4. Now, one could easily criticize Angus for being a big Fed-lover, and wanting to have Greenspan's baby. After all, it was Greenspan who suppressed interest rates artificially, and inflated the housing and asset bubble. Yet Angus has consistently defended Greenspan, right. Oh...wait...that's not right, as even a casual reading of previous posts can show (commenters: Google is your friend. Read before you say stupid stuff). There's this, and then there's this, and (I could go on). Angus has hammered the Federizer Bunnies consistently for years.

5. Finally, BOTH of us have consistenly hammered Porkulus. That canard ("You support the stimulus?") is not even worth considering.


aub said...

"Who gives a crap about the dollar?"

I do.

I've spent two years building a small company from scratch. After spending much time and effort trying to find a US supplier to manufacture a component for our product (we found no one willing to make it for less than twice our retail price), we looked overseas.

As the dollar goes down, our import costs go up and it's not like we're going to suddenly be able to afford to manufacture in the US. We'll simply close up shop. And I suspect we won't be the only ones.

Also, large companies may be able to hedge against a fluctuating dollar, but not smaller entrepreneurs. One reason is that we're just not that savvy. Another is we have no idea how much product we'll need 2 to 3 years out - there's a lot of volatility in marketing a new tech. A third is that we're not buying commodities that can be easily sold to another buyer if we don't need them.

Norman said...


My Schumpeter may be a bit rusty, but I believe he would applaud your entrepreneurial spirit. Then he would calmly inform you that if you go out of business it is because you were in the wrong business, not because the government failed to protect your ability to get cheap goods from overseas.

Now, you couldn't have known you would be in the wrong business ahead of time, but that's why they call it risk. Creative destruction stings like a bitch sometimes, but that's what happens in a growing economy. So maybe we should be wishing you better luck on your next venture?

"[...]we're just not that savvy."
I'll have to ask Angus if I should use this line during my AEA interviews.

aub said...

"Then he would calmly inform you that if you go out of business it is because you were in the wrong business, not because the government failed to protect your ability to get cheap goods from overseas."

First, I'd like to say that I'm not crying in my milk and am not looking for the government to protect anything, other than my ability to trade freely with others - inside or outside political boundaries.

My point is that there's likely to be quite a few small businesses that will go out of business because they didn't account for the dollar falling like a rock.

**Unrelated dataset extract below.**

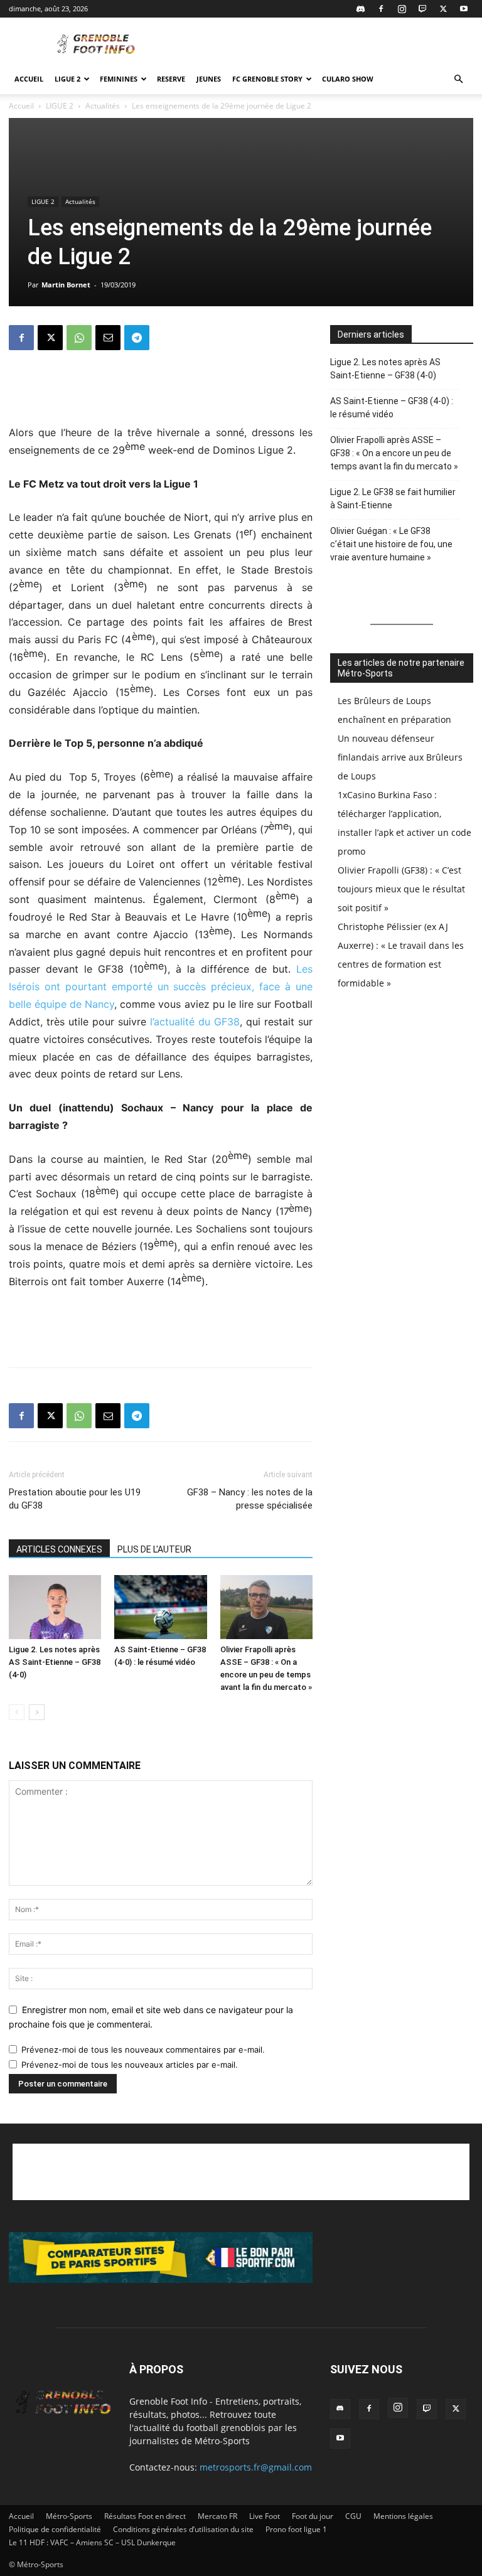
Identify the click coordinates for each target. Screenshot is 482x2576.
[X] (443, 9)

And as they're failing, many others that are much smarter than us - in the sense that they predicted the dollars fall - will not start a business or open a new plant.

That matters. And that stings like a bitch to a lot more than just those of us trying to get something going.

Norman said...

"I'm not crying in my milk"

I assume this must be true of people who actually put themselves on the line for a new business rather than working for the man (like I do).

My only point is that the falling dollar is no more (and, as you point out, no less) noteworthy than any other major shift in prices. We would see quite a few small businesses go out of business if the dollar were rising, too, as more and more small businesses are currently taking advantage of Internet sales to foreign markets.

Falling oil prices are hell for some, heaven for others. But we don't generally see the WSJ pining for the days when oil was expensive.